Where `eligible` = samples matching sex, phenotype, and technology capture filters.

## Performance Targets

- **Point query (cold)**: <100 ms
- **Point query (warm)**: ~10 ms
- **Batch 100 positions**: ~200 ms
- **VCF annotation (5K variants)**: ~30 s
- **VCF annotation (5M variants)**: ~30 min

## Command Reference

```
afquery query                Query single position
afquery query-batch          Batch query multiple positions
afquery annotate             Annotate VCF file
afquery info                 Show database info
afquery preprocess           Build database from VCFs
afquery add-samples          Add new samples to database
afquery compact              Remove samples and reclaim space
afquery synth                Generate synthetic test database
afquery benchmark            Run performance benchmarks
```

Run `afquery --help` for full options.

## Development

### Running Tests

```bash
# All 190 tests
python3 -m pytest --tb=short -q

# Specific test module
python3 -m pytest tests/test_query.py -v
```

### Key Modules

- `afquery.query` — QueryEngine, point/batch/region queries
- `afquery.annotate` — VCF annotation pipeline
- `afquery.database` — Database wrapper (public API)
- `afquery.preprocess` — Manifest parsing, VCF ingestion, Parquet building
- `afquery.bitmaps` — Roaring Bitmap encoding/decoding
- `afquery.ploidy` — Chromosome-specific ploidy rules
- `afquery.models` — Data classes (QueryResult, ParsedSample, etc.)

### Architecture

See `brain/architecture.md` for detailed system design, data flow, and query algorithm.

## Genome Builds

- **GRCh37** (hg19) — PAR regions: chrX:1-2649520
- **GRCh38** (hg38) — PAR regions: chrX:1-3099677

## Technologies Supported

- **WGS** — Whole genome sequencing (always fully covered, no BED file needed)
  - Manifest: `tech_name = wgs` (case-insensitive)
  - Query-time: All positions in genome considered covered

- **WES** — Whole exome sequencing (coverage defined by BED file)
  - Manifest: `tech_name = wes_kit_a` (or any custom name)
  - Preprocessing: Loads `{bed_dir}/wes_kit_a.bed` (0-based half-open BED format)
  - Query-time: Only positions within BED intervals considered covered

- **Custom** — Any technology with a BED file (e.g., gene panels, targeted sequencing)
  - Manifest: Use any `tech_name`
  - Preprocessing: Loads `{bed_dir}/{tech_name}.bed`
  - Query-time: Respects BED file coverage

## Troubleshooting

### ImportError: `cyvcf2`

`cyvcf2` import happens inside worker processes during preprocessing.

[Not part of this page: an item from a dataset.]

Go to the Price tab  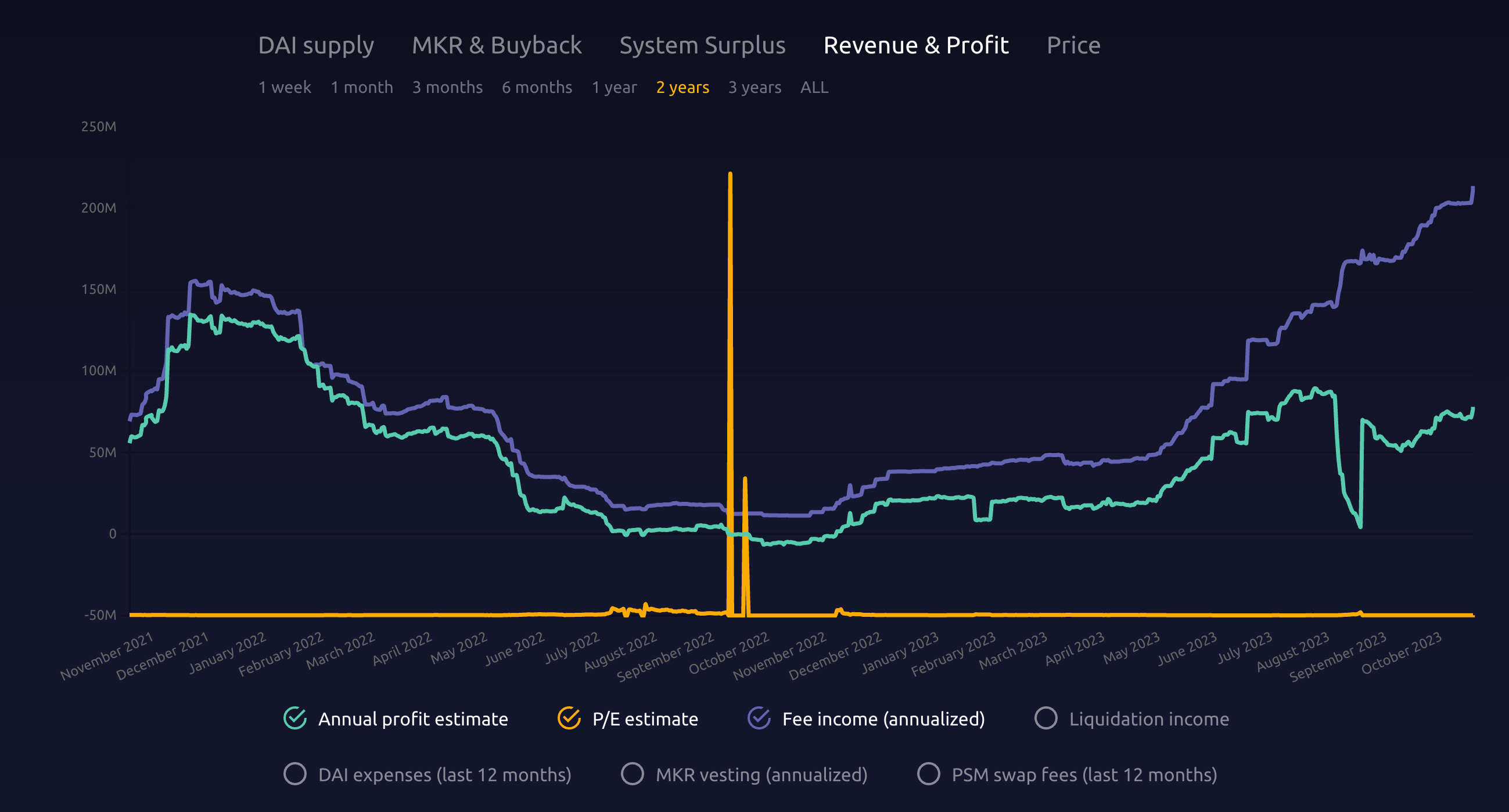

Do not import at module level.

### DuckDB Temp Files

Uses Parquet format (not Arrow IPC) for compatibility. Set `DUCKDB_TEMP_DIRECTORY` if needed.

### Sample IDs

Sample IDs are 0-indexed and monotonically increasing. Never reuse removed IDs—use `compact` to reclaim space.

## Contributing

1. Read `brain/project_state.json` for current phase and test count
2. Read `brain/architecture.md` for system design
3. Follow code conventions in `CLAUDE.md`
4. Update `brain/` docs after architectural changes
5. Run tests before submitting

## License

(Add your license here)

## Citation

If you use afquery in research, please cite:

```
(Citation format to be determined)
```

---

**Status**: Phase 5 complete (190 tests passing). Active development.